*** Begin section ***

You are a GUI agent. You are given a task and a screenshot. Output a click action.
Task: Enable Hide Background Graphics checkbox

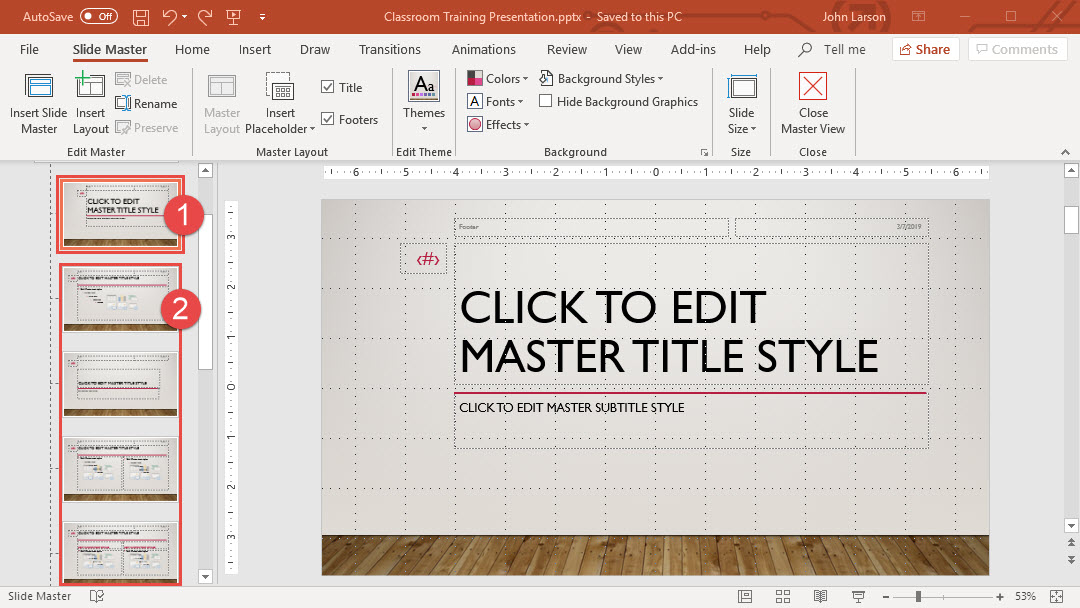(546, 101)
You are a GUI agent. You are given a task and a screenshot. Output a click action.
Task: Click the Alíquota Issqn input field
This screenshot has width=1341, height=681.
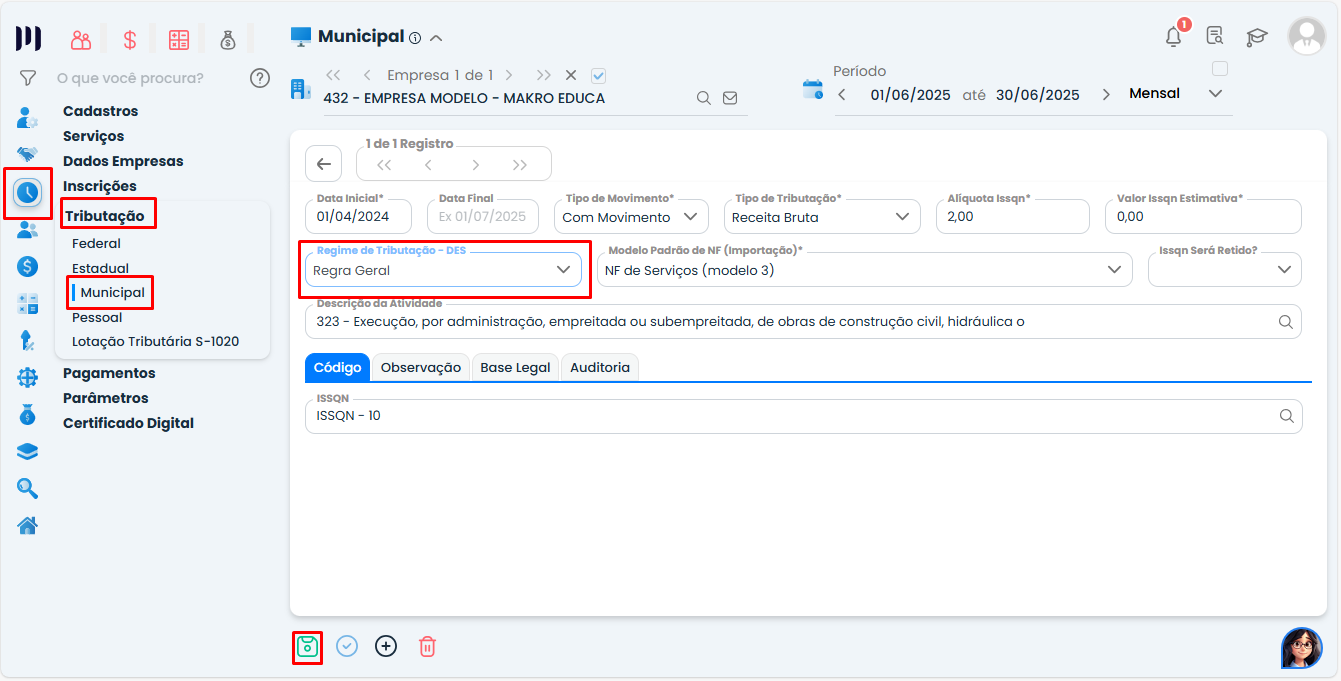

*** End section ***

*TASK TO COMPLETE:* Only the lines from the one with "Task: Click the Alíquota Issqn input field" through the final line of the entries above should be transcribed, exactly and without pictures.

*WRITTEN RESPONSE:*
Task: Click the Alíquota Issqn input field
This screenshot has width=1341, height=681.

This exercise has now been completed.